Aria Vaishnavi, Assistant Professor at MD Anderson Cancer Center, on X:
“I am thrilled to share that the first preprint from my lab is now available on bioRxiV! In this study, our team elucidates the role of autocrine ligands in the aberrant behavior of oncogene-driven lung cancer.
Here, using multiple genetic and patient-derived mouse models, we reveal that activation of BRAFV600Eoncoprotein drives transcriptional upregulation of ERBB family ligands in the AT2 cells of the lung.

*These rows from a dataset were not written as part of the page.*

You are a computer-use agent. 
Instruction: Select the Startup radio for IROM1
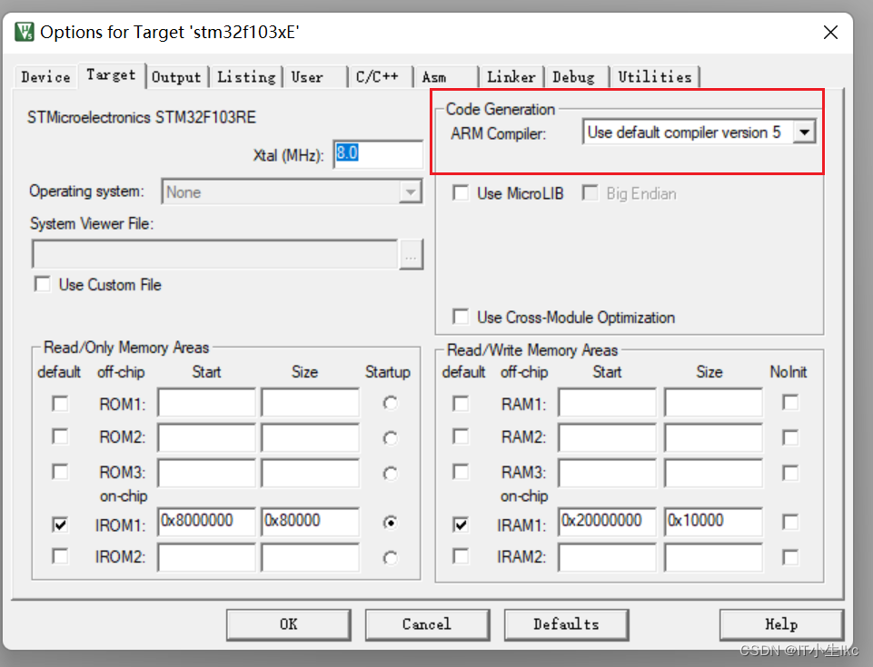(389, 522)
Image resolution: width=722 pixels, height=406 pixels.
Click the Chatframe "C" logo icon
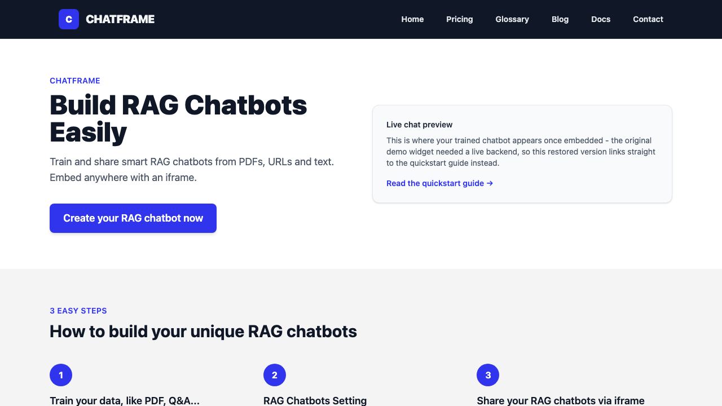[x=69, y=19]
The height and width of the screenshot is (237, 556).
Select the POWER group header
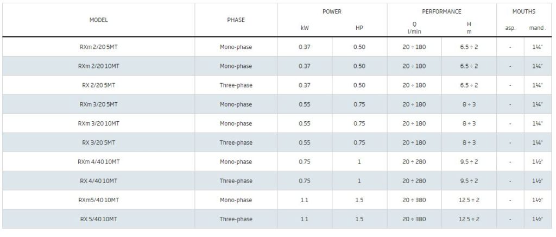[x=332, y=11]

This ERBB autocrine loop serves to support the initiation and maintenance of therapeutic responses in preclinical models of BRAFV600E-driven lung cancer by combined inhibition of both BRAFV600E signaling plus pan-ERBB signaling. Collectively, this work provides evidence for an important role for ERBB family signaling in BRAFV600E-driven lung cancers.”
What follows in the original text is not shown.